**Instructions to follow:** Revise the stretch from the line that contains "The width and" through the end of the lines below, replacing "screenshot" with "screen capture" and leaving everything else unchanged. Return only those lines, and omit the pictures.

Begin

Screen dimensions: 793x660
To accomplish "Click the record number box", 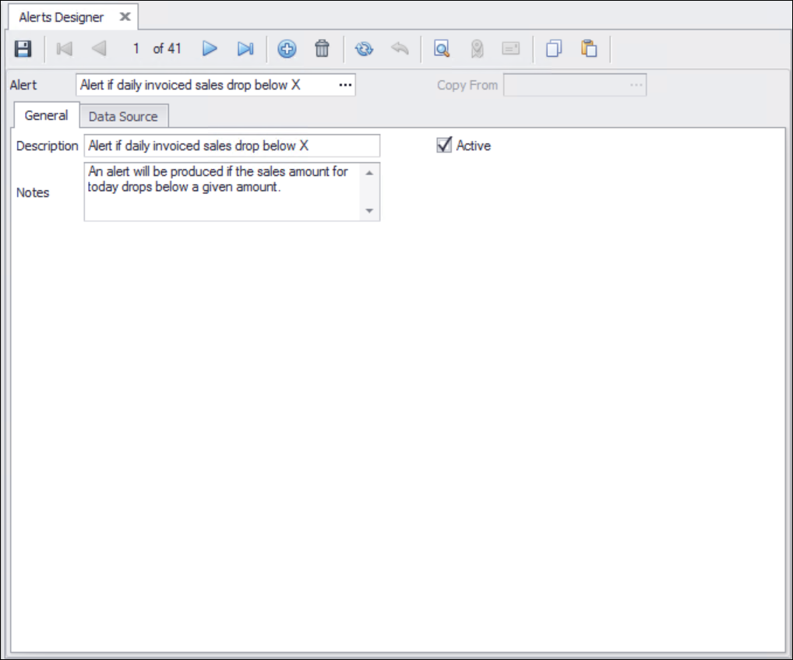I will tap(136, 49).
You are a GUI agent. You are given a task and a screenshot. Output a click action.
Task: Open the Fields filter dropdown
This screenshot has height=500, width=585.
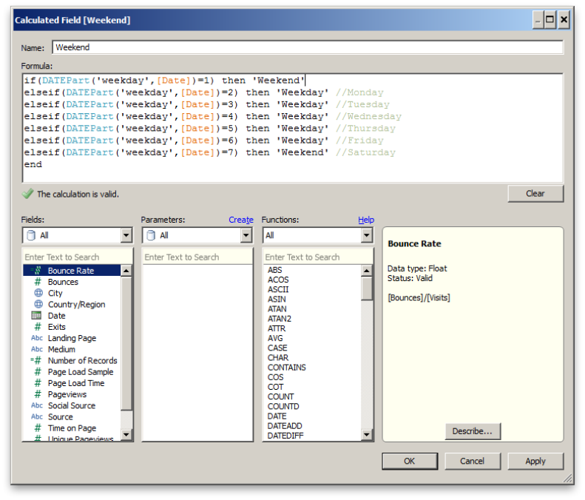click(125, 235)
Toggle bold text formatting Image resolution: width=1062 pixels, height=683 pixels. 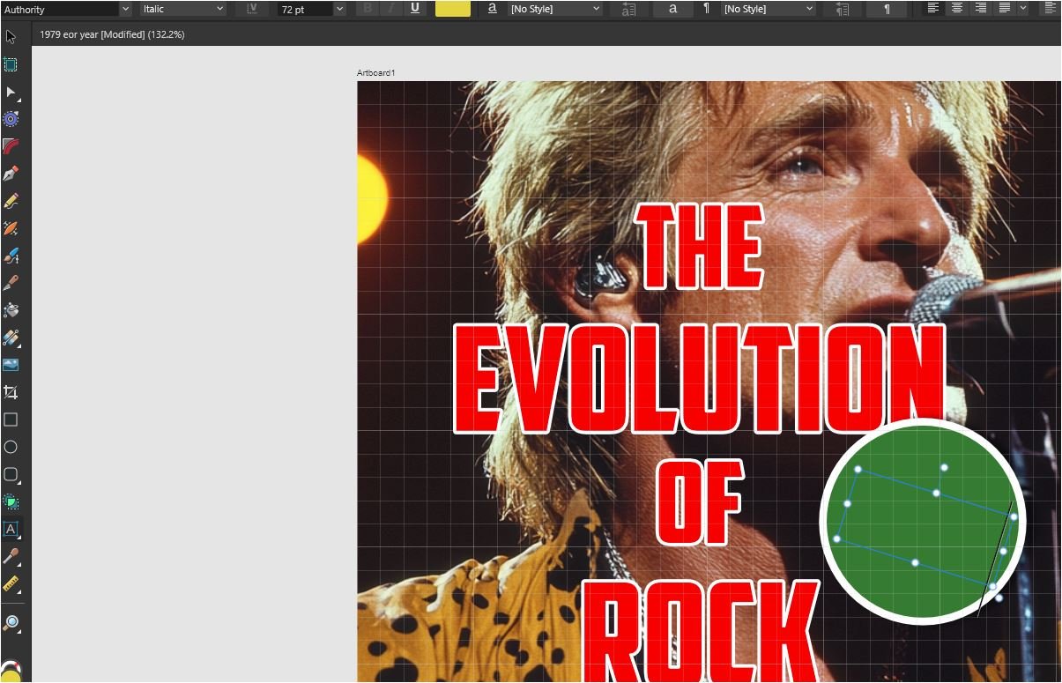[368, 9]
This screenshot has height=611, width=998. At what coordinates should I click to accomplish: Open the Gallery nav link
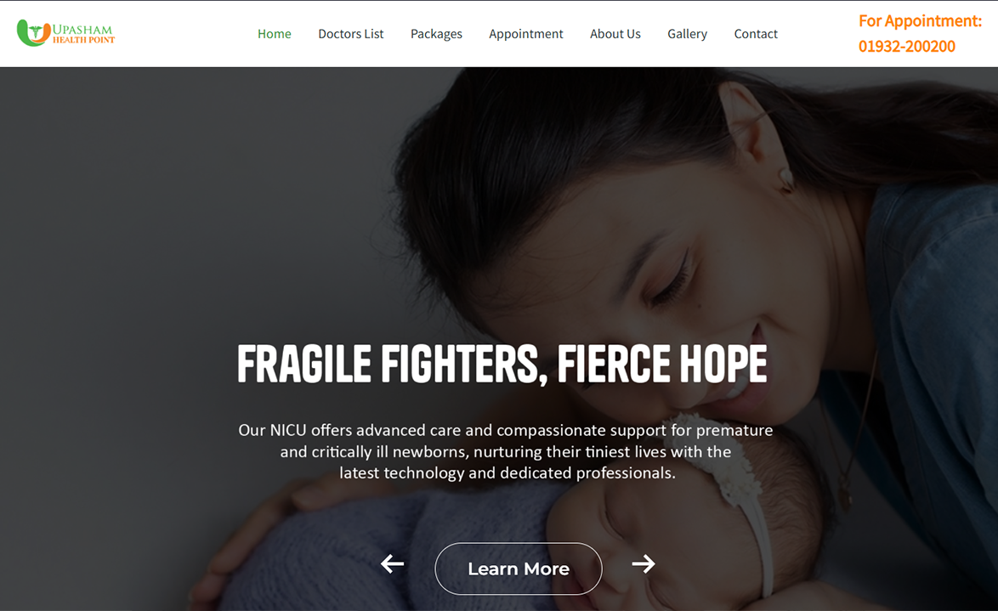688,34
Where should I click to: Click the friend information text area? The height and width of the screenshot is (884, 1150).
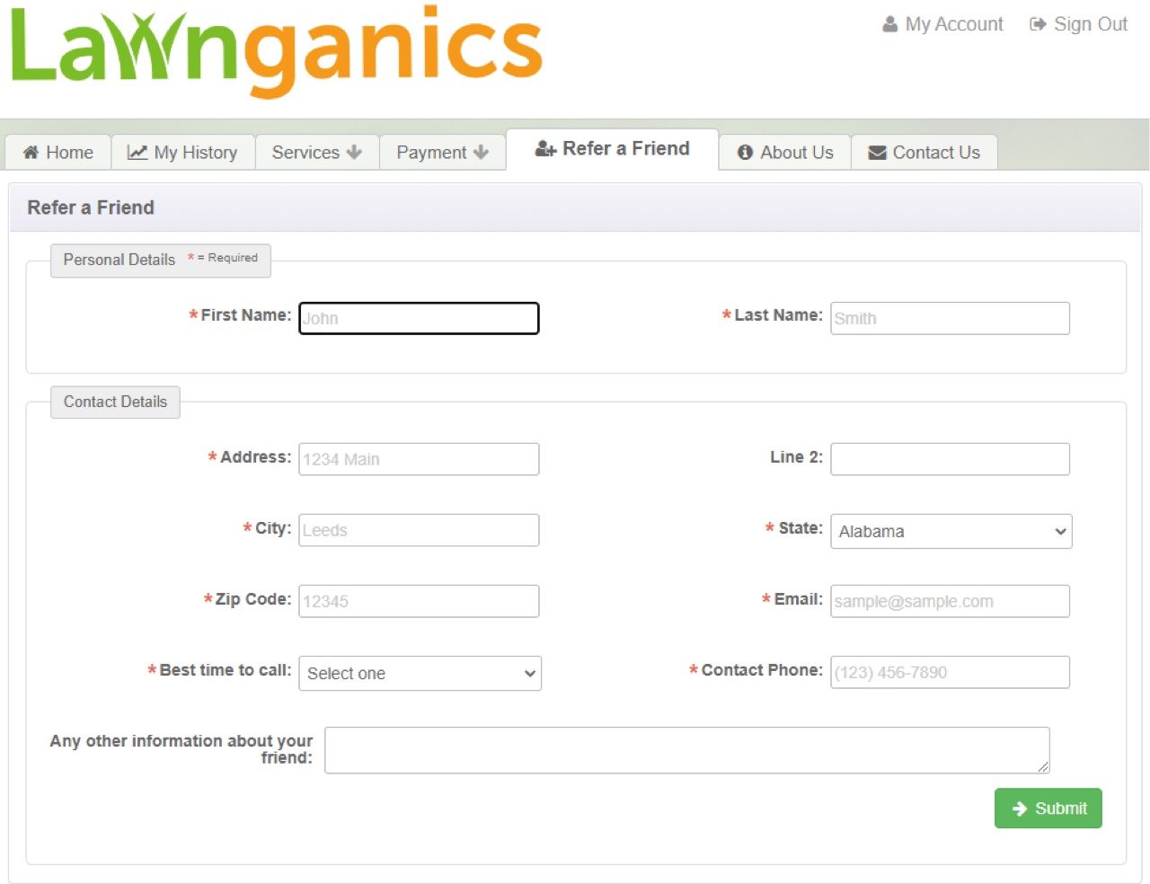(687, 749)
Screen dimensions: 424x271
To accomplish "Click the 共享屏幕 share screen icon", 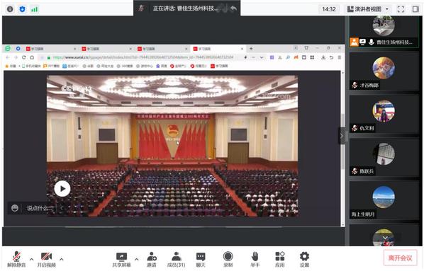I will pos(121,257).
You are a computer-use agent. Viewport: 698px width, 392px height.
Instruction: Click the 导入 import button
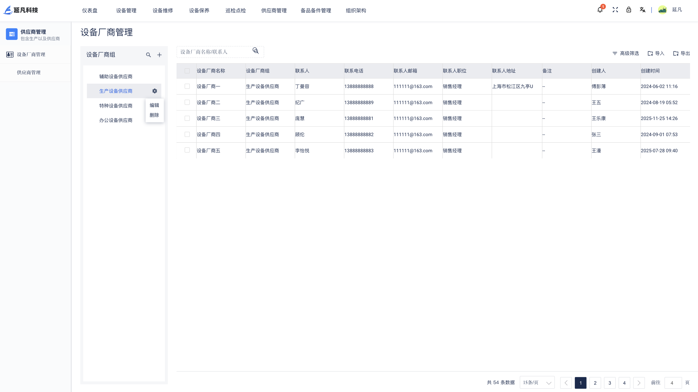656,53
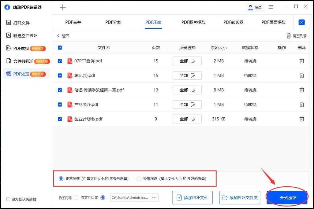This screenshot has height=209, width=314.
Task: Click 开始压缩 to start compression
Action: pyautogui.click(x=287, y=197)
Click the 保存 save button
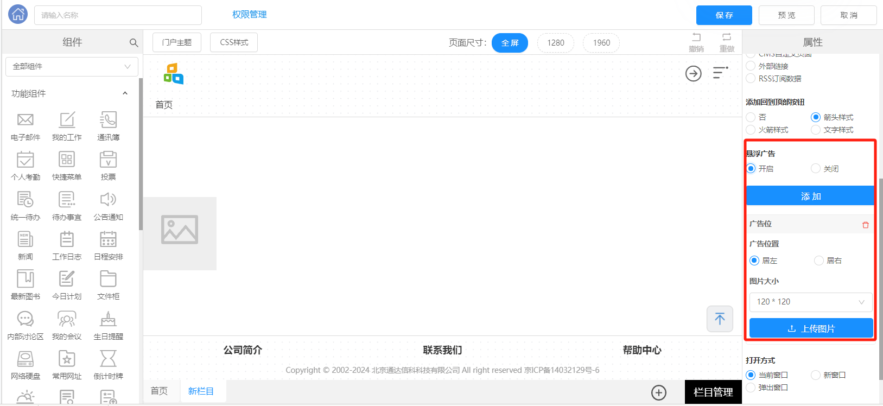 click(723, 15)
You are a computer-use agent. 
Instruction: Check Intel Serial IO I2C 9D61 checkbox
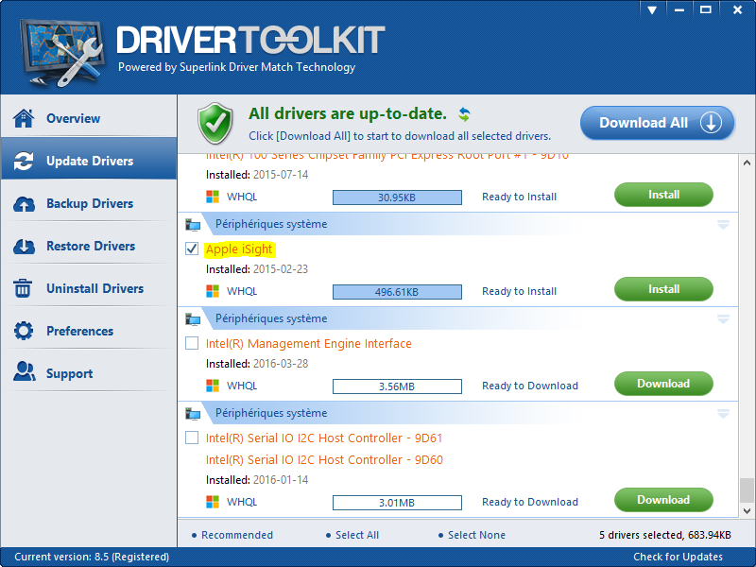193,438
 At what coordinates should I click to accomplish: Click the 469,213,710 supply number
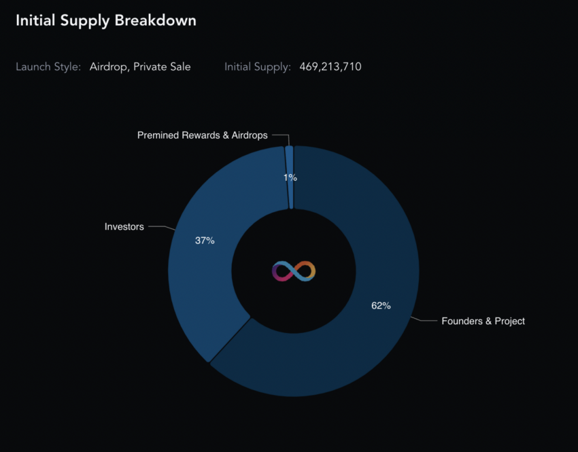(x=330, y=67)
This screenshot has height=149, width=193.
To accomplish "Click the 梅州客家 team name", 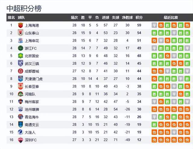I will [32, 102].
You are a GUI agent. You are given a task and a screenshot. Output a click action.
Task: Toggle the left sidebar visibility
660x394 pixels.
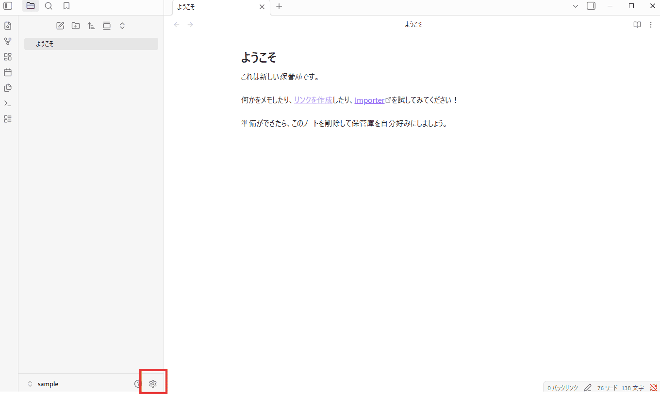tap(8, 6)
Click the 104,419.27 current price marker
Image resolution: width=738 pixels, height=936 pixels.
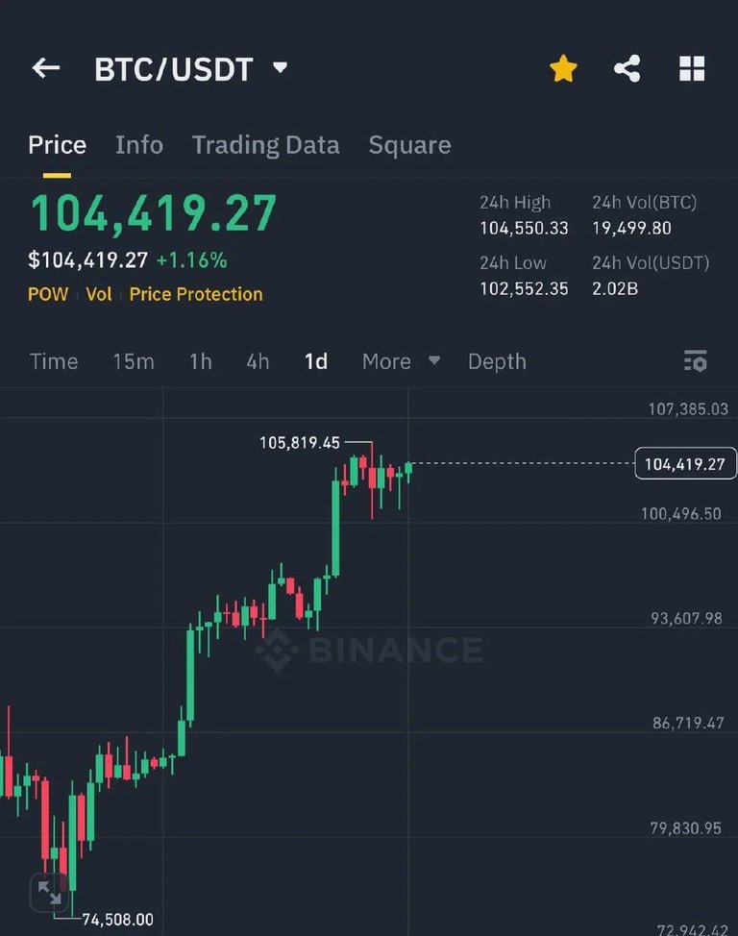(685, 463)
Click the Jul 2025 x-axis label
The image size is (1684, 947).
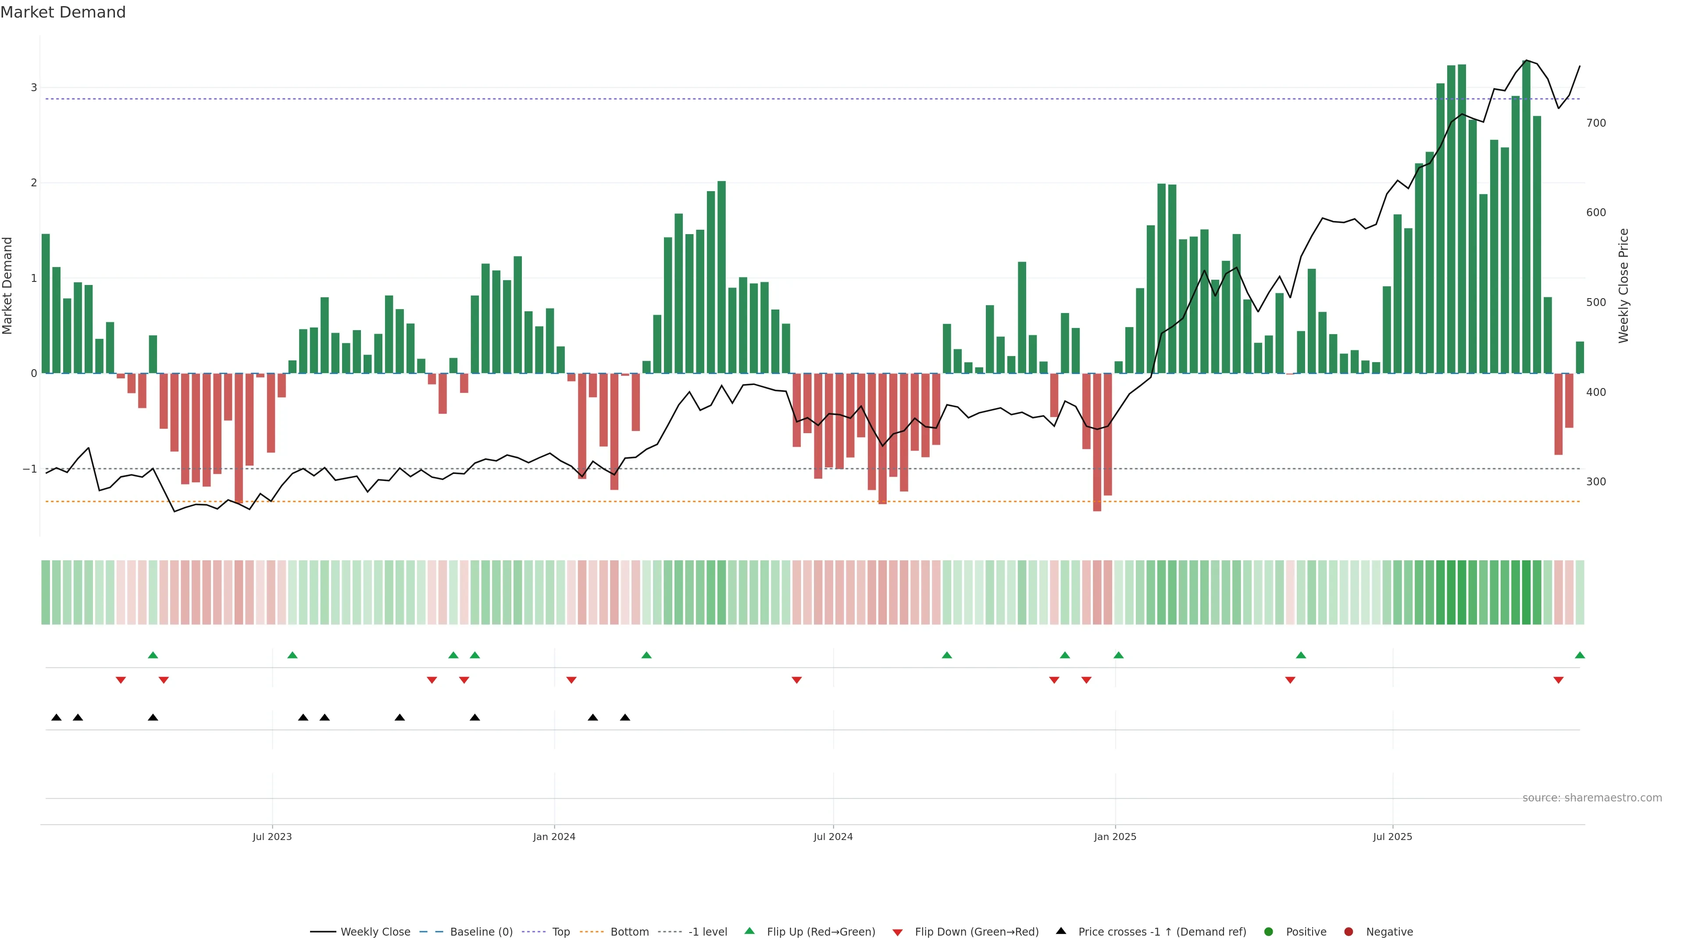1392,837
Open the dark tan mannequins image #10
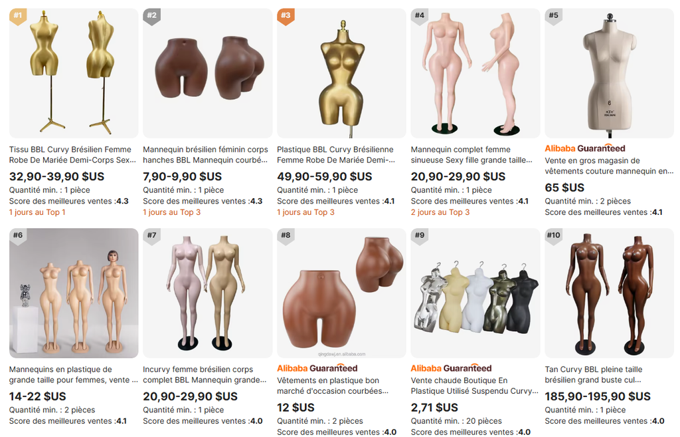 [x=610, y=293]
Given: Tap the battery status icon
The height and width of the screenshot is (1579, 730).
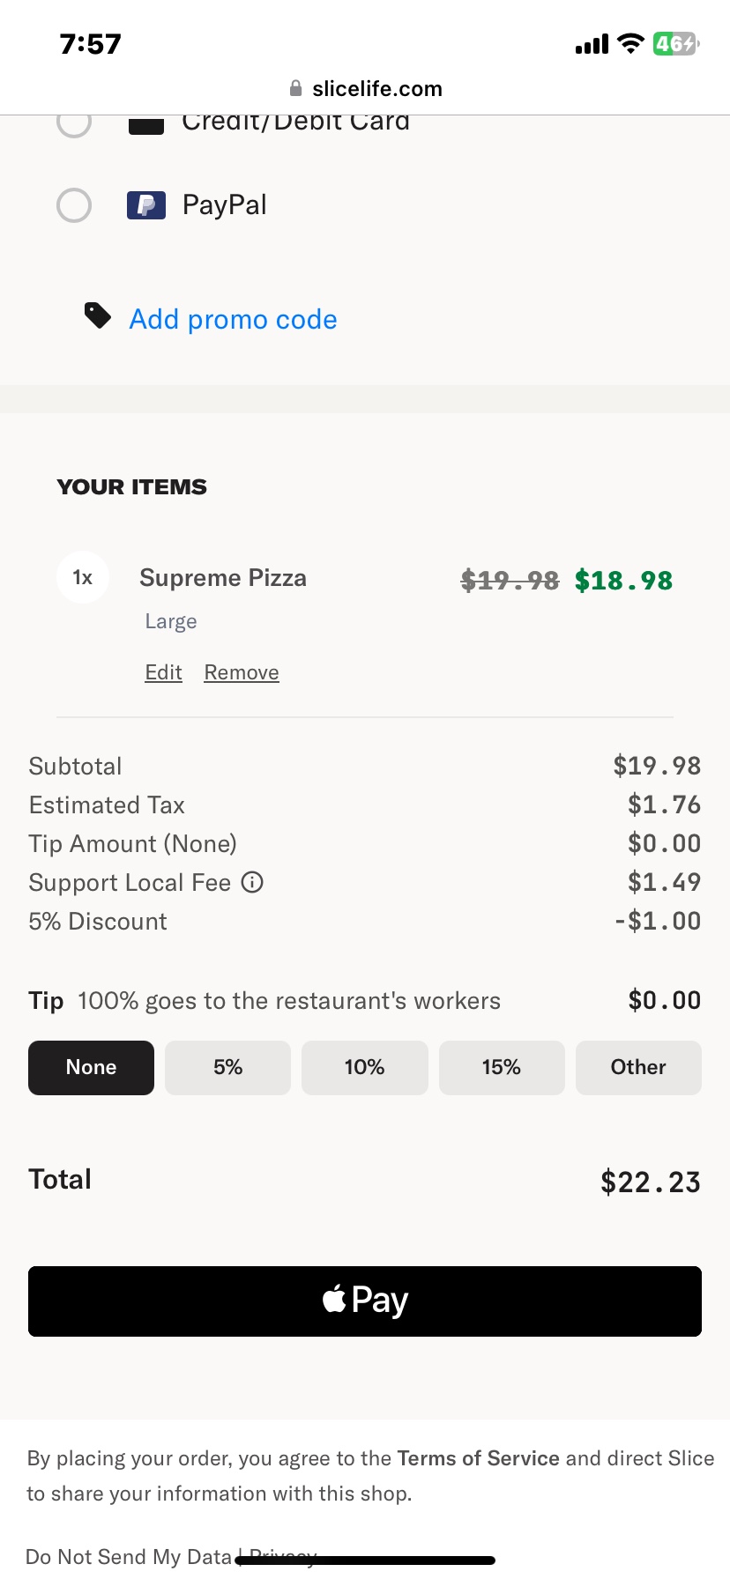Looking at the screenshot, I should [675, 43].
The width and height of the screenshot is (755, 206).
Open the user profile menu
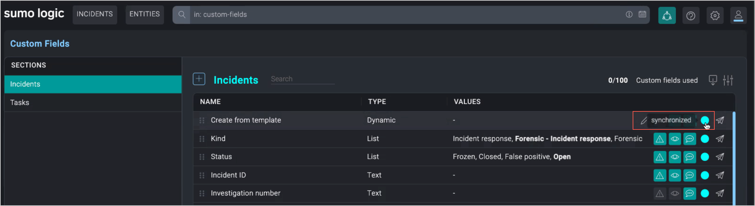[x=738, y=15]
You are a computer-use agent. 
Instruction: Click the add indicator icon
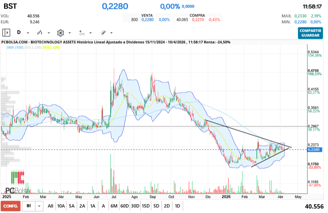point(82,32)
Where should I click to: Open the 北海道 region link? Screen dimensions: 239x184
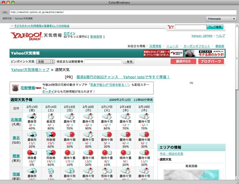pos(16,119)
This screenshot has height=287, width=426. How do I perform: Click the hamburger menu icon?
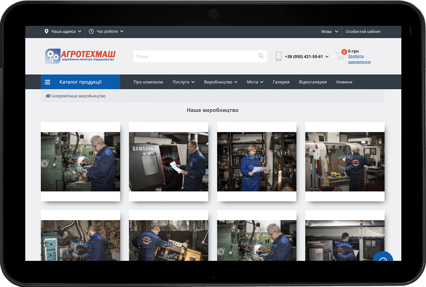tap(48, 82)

End

**Exercise solution:**
The width and height of the screen capture is (755, 206).
Open the user profile menu
[x=738, y=15]
You are a computer-use agent. 
Instruction: Click the add indicator icon
point(82,32)
Where should I click to: Open the 北海道 region link? Screen dimensions: 239x184
pos(16,119)
This screen capture has height=287, width=426. How do I perform: Click the hamburger menu icon?
tap(48, 82)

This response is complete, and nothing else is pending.